- Element lookup records
═══

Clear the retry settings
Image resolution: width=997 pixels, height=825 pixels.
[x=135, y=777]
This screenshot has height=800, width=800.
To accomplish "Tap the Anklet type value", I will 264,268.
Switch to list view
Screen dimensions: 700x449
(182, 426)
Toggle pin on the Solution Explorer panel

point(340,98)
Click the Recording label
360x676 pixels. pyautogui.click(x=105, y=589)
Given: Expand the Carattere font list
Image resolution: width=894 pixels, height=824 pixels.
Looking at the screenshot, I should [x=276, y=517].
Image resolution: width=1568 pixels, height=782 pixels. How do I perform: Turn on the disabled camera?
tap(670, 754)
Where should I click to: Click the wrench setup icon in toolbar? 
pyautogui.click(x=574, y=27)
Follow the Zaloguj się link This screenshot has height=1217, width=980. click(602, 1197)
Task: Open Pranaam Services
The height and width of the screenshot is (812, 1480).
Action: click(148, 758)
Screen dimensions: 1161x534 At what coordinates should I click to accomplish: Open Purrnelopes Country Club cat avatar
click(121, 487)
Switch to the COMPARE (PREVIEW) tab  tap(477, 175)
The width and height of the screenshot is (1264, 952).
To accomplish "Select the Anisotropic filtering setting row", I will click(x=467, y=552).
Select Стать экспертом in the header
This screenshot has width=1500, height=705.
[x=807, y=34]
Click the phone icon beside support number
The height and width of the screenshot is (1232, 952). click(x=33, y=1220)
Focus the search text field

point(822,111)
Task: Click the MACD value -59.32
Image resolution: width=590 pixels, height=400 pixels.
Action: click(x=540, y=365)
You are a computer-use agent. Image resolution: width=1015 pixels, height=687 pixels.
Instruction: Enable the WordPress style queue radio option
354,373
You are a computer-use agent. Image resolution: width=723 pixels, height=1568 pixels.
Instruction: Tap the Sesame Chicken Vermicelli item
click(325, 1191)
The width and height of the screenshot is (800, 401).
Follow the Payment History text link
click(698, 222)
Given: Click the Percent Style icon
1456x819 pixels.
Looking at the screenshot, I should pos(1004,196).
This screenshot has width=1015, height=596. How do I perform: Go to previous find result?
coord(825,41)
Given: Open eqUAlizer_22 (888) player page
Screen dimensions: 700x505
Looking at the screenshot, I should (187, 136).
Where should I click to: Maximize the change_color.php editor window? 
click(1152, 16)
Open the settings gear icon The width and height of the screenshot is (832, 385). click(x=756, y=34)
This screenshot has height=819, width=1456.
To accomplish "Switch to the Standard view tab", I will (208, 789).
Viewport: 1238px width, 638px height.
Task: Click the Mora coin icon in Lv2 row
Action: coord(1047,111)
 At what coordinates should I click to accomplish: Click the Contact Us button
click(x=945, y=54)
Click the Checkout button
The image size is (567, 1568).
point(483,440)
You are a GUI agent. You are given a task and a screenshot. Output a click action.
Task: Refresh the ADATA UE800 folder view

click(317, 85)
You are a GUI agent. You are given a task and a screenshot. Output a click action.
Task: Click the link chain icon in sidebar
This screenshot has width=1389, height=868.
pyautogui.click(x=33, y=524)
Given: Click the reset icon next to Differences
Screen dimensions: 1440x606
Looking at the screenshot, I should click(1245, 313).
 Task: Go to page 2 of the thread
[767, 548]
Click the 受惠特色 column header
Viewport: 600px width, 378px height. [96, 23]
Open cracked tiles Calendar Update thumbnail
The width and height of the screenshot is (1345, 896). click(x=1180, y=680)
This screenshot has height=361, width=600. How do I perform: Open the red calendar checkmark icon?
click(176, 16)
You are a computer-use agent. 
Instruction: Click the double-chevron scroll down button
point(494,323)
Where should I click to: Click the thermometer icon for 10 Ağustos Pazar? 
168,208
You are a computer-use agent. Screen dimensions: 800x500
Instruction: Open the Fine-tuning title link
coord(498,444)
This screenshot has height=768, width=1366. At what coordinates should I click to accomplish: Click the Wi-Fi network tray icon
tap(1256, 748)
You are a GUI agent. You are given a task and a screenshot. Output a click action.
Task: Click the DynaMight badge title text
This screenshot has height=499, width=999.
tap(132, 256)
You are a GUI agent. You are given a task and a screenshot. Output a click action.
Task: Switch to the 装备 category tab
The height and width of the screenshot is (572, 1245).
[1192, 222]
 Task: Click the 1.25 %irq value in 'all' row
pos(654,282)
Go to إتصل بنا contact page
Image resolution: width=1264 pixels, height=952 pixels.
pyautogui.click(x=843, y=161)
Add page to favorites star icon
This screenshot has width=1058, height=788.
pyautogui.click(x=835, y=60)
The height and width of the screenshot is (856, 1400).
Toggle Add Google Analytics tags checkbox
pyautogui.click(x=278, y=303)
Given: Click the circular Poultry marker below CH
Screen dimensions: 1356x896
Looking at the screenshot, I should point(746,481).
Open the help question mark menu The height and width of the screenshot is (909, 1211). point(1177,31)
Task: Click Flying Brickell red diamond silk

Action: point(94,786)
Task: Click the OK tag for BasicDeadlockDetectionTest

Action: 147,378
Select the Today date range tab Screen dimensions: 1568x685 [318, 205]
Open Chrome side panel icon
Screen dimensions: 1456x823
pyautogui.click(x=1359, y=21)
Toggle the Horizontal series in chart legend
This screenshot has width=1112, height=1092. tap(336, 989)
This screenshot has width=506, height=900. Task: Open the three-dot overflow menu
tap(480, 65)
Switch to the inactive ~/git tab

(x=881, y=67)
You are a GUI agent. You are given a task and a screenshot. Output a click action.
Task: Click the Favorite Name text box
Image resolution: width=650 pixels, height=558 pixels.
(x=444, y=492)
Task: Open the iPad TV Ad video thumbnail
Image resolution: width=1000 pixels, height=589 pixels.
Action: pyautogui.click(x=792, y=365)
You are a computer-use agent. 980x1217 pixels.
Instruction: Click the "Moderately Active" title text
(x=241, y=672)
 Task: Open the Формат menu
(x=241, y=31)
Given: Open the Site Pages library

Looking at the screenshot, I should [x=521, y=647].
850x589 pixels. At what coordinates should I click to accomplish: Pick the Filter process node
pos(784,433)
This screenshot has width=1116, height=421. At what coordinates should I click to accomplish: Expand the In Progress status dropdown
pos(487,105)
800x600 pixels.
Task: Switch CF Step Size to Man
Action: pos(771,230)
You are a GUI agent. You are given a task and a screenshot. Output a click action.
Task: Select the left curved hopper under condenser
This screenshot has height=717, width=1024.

═══

- Exercise details
Copy these rows word for word.

- Written solution
Clear the retry settings
Image resolution: width=997 pixels, height=825 pixels.
[x=135, y=777]
This screenshot has height=800, width=800.
To accomplish "Tap the Anklet type value", I will 264,268.
Switch to list view
Screen dimensions: 700x449
(182, 426)
Toggle pin on the Solution Explorer panel

point(340,98)
Click the Recording label
360x676 pixels. pyautogui.click(x=105, y=589)
Given: Expand the Carattere font list
Image resolution: width=894 pixels, height=824 pixels.
Looking at the screenshot, I should [x=276, y=517].
Image resolution: width=1568 pixels, height=782 pixels. How do I perform: Turn on the disabled camera?
tap(670, 754)
Where should I click to: Click the wrench setup icon in toolbar? 
pyautogui.click(x=574, y=27)
Follow the Zaloguj się link This screenshot has height=1217, width=980. click(602, 1197)
Task: Open Pranaam Services
The height and width of the screenshot is (812, 1480).
Action: click(148, 758)
Screen dimensions: 1161x534 At what coordinates should I click to accomplish: Open Purrnelopes Country Club cat avatar
click(121, 487)
Switch to the COMPARE (PREVIEW) tab  tap(477, 175)
The width and height of the screenshot is (1264, 952).
To accomplish "Select the Anisotropic filtering setting row", I will click(x=467, y=552).
Select Стать экспертом in the header
This screenshot has width=1500, height=705.
[x=807, y=34]
Click the phone icon beside support number
The height and width of the screenshot is (1232, 952). click(x=33, y=1220)
Focus the search text field

point(822,111)
Task: Click the MACD value -59.32
Image resolution: width=590 pixels, height=400 pixels.
Action: click(x=540, y=365)
You are a computer-use agent. Image resolution: width=1015 pixels, height=687 pixels.
Instruction: Enable the WordPress style queue radio option
354,373
You are a computer-use agent. Image resolution: width=723 pixels, height=1568 pixels.
Instruction: Tap the Sesame Chicken Vermicelli item
click(325, 1191)
The width and height of the screenshot is (800, 401).
Follow the Payment History text link
click(698, 222)
Given: Click the Percent Style icon
1456x819 pixels.
Looking at the screenshot, I should pos(1004,196).
This screenshot has width=1015, height=596. How do I perform: Go to previous find result?
coord(825,41)
Given: Open eqUAlizer_22 (888) player page
Screen dimensions: 700x505
Looking at the screenshot, I should (187, 136).
Where should I click to: Maximize the change_color.php editor window? 
click(1152, 16)
Open the settings gear icon The width and height of the screenshot is (832, 385). click(x=756, y=34)
This screenshot has height=819, width=1456.
To accomplish "Switch to the Standard view tab", I will (208, 789).
Viewport: 1238px width, 638px height.
Task: Click the Mora coin icon in Lv2 row
Action: coord(1047,111)
 At what coordinates should I click to accomplish: Click the Contact Us button
click(x=945, y=54)
Click the Checkout button
The image size is (567, 1568).
point(483,440)
You are a GUI agent. You are given a task and a screenshot. Output a click action.
Task: Refresh the ADATA UE800 folder view

click(317, 85)
You are a GUI agent. You are given a task and a screenshot. Output a click action.
Task: Click the link chain icon in sidebar
This screenshot has width=1389, height=868.
pyautogui.click(x=33, y=524)
Given: Click the reset icon next to Differences
Screen dimensions: 1440x606
Looking at the screenshot, I should click(1245, 313).
 Task: Go to page 2 of the thread
[767, 548]
Click the 受惠特色 column header
Viewport: 600px width, 378px height. [96, 23]
Open cracked tiles Calendar Update thumbnail
The width and height of the screenshot is (1345, 896). click(x=1180, y=680)
This screenshot has height=361, width=600. How do I perform: Open the red calendar checkmark icon?
click(176, 16)
You are a computer-use agent. 
Instruction: Click the double-chevron scroll down button
point(494,323)
Where should I click to: Click the thermometer icon for 10 Ağustos Pazar? 
168,208
You are a computer-use agent. Screen dimensions: 800x500
Instruction: Open the Fine-tuning title link
coord(498,444)
This screenshot has height=768, width=1366. At what coordinates should I click to accomplish: Click the Wi-Fi network tray icon
tap(1256, 748)
You are a GUI agent. You are given a task and a screenshot. Output a click action.
Task: Click the DynaMight badge title text
This screenshot has height=499, width=999.
tap(132, 256)
You are a GUI agent. You are given a task and a screenshot. Output a click action.
Task: Switch to the 装备 category tab
The height and width of the screenshot is (572, 1245).
[1192, 222]
 Task: Click the 1.25 %irq value in 'all' row
pos(654,282)
Go to إتصل بنا contact page
Image resolution: width=1264 pixels, height=952 pixels.
pyautogui.click(x=843, y=161)
Add page to favorites star icon
This screenshot has width=1058, height=788.
pyautogui.click(x=835, y=60)
The height and width of the screenshot is (856, 1400).
Toggle Add Google Analytics tags checkbox
pyautogui.click(x=278, y=303)
Given: Click the circular Poultry marker below CH
Screen dimensions: 1356x896
Looking at the screenshot, I should point(746,481).
Open the help question mark menu The height and width of the screenshot is (909, 1211). point(1177,31)
Task: Click Flying Brickell red diamond silk

Action: point(94,786)
Task: Click the OK tag for BasicDeadlockDetectionTest

Action: 147,378
Select the Today date range tab Screen dimensions: 1568x685 [318, 205]
Open Chrome side panel icon
Screen dimensions: 1456x823
pyautogui.click(x=1359, y=21)
Toggle the Horizontal series in chart legend
This screenshot has width=1112, height=1092. tap(336, 989)
This screenshot has width=506, height=900. Task: Open the three-dot overflow menu
tap(480, 65)
Switch to the inactive ~/git tab

(x=881, y=67)
You are a GUI agent. You are given a task and a screenshot. Output a click action.
Task: Click the Favorite Name text box
Image resolution: width=650 pixels, height=558 pixels.
(x=444, y=492)
Task: Open the iPad TV Ad video thumbnail
Image resolution: width=1000 pixels, height=589 pixels.
Action: pyautogui.click(x=792, y=365)
You are a computer-use agent. 980x1217 pixels.
Instruction: Click the "Moderately Active" title text
(x=241, y=672)
 Task: Open the Формат menu
(x=241, y=31)
Given: Open the Site Pages library

Looking at the screenshot, I should [x=521, y=647].
850x589 pixels. At what coordinates should I click to accomplish: Pick the Filter process node
pos(784,433)
This screenshot has width=1116, height=421. At what coordinates should I click to accomplish: Expand the In Progress status dropdown
pos(487,105)
800x600 pixels.
Task: Switch CF Step Size to Man
Action: pos(771,230)
You are a GUI agent. You are given a task and a screenshot. Output a click action.
Task: Select the left curved hopper under condenser
This screenshot has height=717, width=1024.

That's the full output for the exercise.